Well, yeah. As the federal court of appeals panel noted, “Proposition 8 served no purpose, and had no effect, other than to lessen the status and human dignity of gays and lesbians in California.” And that’s not a nice thing to do.
I’ll have more thoughts on this in a bit, when I get caught up on the details. In the meantime, here’s the actual text of the ruling for you to peruse.
Update: Okay, just read the ruling. As I read it, this basically boils down to something I’ve noted before, which is that Prop 8 existed for the sole purpose of taking away from a particular group of people a right they already had (and which, in the case of the state of California, 18,000 couples availed themselves of), and that’s pretty easy to mark as a violation of the Constitution.
The ruling also takes a bat to what passes for the justifications the pro-Prop 8 had for keeping Prop 8 on the books; the court says two things, which are “You guys aren’t actually aware of California law, are you?” and also “If the text of law doesn’t say it, than the law doesn’t do it,” the latter being a response to the idea that Prop 8 was designed to put a pause on same-sex marriage when in fact the text makes it clear that a “pause” was not part of the plan.
Upshot: You can’t withdraw from people a right they already have just because they’re getting their gay cooties all over the institution of marriage. As I said earlier: well, yeah.

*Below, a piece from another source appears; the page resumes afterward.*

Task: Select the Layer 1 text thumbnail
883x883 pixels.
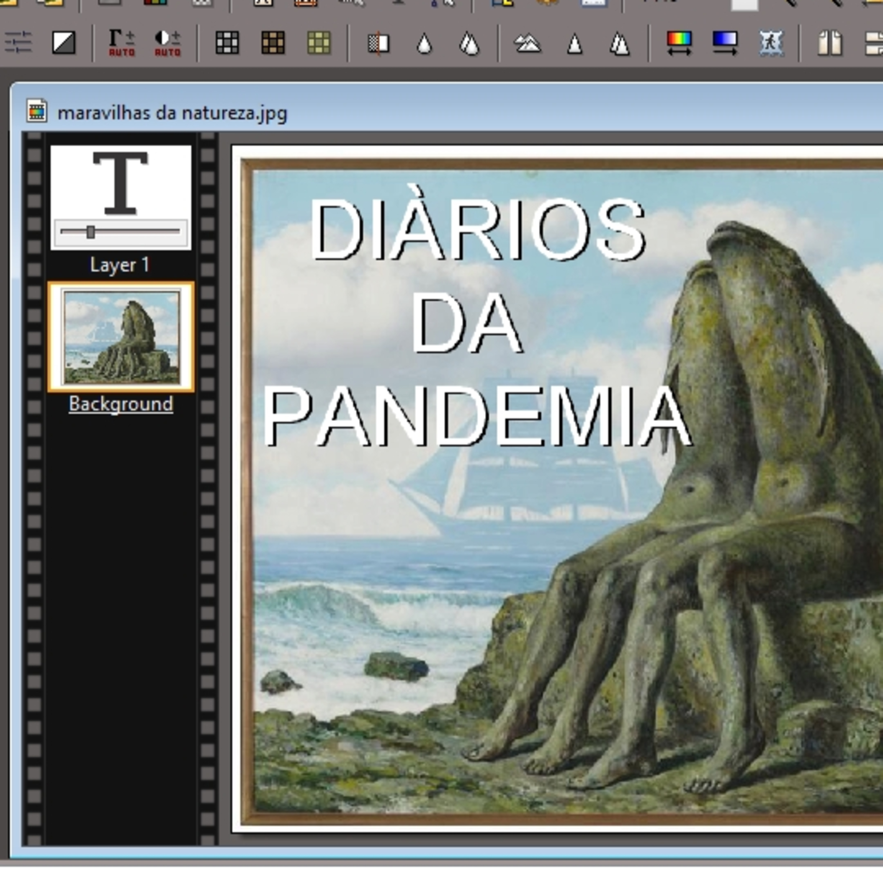Action: tap(121, 183)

I’ll additionally note the judges did a fine job of keeping the ruling as limited as they possibly could, passing up every opportunity to widen the scope of the ruling or make larger constitutional pronouncements. This might disappoint folks who were hoping for a grand gesture that said “same sex marriage for all!” but I think the court recognized that this ruling would almost certainly be appealed all the way up to the Supreme Court, and wanted to give the SCOTUS as much of a reason as possible not to take the appeal, or if they do take it up, to let it stand. A narrow ruling dealing only with California is better likely to achieve that than a wider ruling. Thus, the focus on California law, dropping in federal law only when necessary and studiously avoiding any larger constitutional implications. I think it’s probably a smart way to go but I also acknowledge it’s not my ability to be married that’s up for discussion here.
In sum, I am (not surprisingly) pleased with this ruling. I hope it sticks.